Parker and Stone were angered when told by Comedy Central several weeks ago that they could not run an image of Muhammad, according to a person close to the show who didn’t want to be identified because of the issue’s sensitivity.
The network’s decision was made over concerns for public safety, the person said.
Comedy Central said in a statement issued Thursday: “In light of recent world events, we feel we made the right decision.” Its executives would not comment further…
***
Legit fear of nihilistic Islamo-nutcases?
BobbyG @ 1:35 pm – Legit fear of nihilistic Islamo-nutcases?
I’d say so. I don’t know which corporation Comedy Central is a part of, but it’s sure to have holdings all over the world.
I wonder what all those “South Park conservatives” will have to say about this episode…
Bobby G
So, if they cite “Executive Privilege†and refuse, does that neuter the case against Libby?
Nixon claimed Privilege over the tapes and the SCOTUS shut hime down, so maybe not?
I thought your continued defense of the mistaken assumptions brought on by Fitz’s inaccurate filing may have been a temporary condition
Another argument against homeschooling: trolls can’t read.
.
Great analysis here – best on the web. Now for my 2c I hypothesize that Pat might be sending us a message here with that one liner correction. Back when he said this is not about the reasons why the US state went to war he was absolutely spot on. He is tasked with finding the leaker of Valerie Flames name – that’s all.
As this has all become a major world crisis ever since 2003 I think we need to widen it out. To explore how to bring the charge of the ‘ Supreme crime’ against the cabal before the Hague.
Thank fuck we now have the net and we can call Andrew Wilkie in australia and David Kelly in …sorry, someone else from the UK and really get a global coalition of the willing happening.
This is far from a sectarian, parochial or partisan issue. We are dealing with a major world crisis that is distracting from at least one threatning catastrophe – runaway greenhouse similar to Venus – and it is costing the lives of hundreds of completely innocent men , women and children.
There are some great legal minds here so can we see some exploratory scouting work on this world court indictment please?

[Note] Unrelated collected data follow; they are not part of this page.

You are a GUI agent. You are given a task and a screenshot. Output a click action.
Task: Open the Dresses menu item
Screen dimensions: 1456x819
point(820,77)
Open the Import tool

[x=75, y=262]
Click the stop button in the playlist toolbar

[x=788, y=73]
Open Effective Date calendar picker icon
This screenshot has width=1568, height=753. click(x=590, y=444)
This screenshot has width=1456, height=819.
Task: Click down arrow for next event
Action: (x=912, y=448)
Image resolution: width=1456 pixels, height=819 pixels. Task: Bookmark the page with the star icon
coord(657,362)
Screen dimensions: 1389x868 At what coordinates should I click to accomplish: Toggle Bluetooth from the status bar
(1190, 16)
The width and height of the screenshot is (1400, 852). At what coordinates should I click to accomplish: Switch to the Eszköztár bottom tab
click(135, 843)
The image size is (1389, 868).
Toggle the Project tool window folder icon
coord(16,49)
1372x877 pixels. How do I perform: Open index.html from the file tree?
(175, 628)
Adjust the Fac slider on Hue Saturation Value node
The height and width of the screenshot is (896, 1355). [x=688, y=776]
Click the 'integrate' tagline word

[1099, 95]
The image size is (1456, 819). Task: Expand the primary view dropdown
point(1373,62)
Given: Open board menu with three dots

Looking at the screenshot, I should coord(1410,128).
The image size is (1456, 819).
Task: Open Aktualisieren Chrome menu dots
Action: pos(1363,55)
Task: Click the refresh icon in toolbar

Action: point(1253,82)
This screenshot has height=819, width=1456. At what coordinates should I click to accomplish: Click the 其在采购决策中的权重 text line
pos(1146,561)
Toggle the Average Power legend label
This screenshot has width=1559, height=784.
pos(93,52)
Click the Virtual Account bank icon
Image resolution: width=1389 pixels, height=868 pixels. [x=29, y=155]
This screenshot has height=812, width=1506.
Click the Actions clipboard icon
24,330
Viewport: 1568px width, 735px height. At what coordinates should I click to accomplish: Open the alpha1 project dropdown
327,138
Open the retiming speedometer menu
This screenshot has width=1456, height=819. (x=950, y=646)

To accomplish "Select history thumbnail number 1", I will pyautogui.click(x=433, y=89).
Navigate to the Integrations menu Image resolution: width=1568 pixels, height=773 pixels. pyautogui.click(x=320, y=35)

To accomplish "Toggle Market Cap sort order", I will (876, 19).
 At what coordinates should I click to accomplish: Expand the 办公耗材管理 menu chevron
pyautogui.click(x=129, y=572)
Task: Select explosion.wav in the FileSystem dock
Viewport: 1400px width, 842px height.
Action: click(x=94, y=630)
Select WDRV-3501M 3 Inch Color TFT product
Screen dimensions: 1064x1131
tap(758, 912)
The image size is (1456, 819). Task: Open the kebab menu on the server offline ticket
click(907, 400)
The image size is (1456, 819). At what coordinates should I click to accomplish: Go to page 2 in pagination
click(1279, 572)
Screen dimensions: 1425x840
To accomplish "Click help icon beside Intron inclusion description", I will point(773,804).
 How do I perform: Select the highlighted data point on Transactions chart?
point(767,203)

I’ll serve the papers for no charge.
I know I’m jumping in late, but…
Marky #34, no Wilson’s wife or Valerie Plame here, just someone named Valerie Flame.
Looseheadprop #45, you beat me to it. I’m wondering, as a non-lawyer, if the bait in the filing was possibly intended to get Fitzgerald interested in an immunity deal. This is, I’m sure, a naive question, but doesn’t the defense have better ways of communicating with the prosecutor?
And since I usually just lurk, I want to make sure I say a gigantic THANK YOU to Redd for her analysis, and the rest of you for your insights.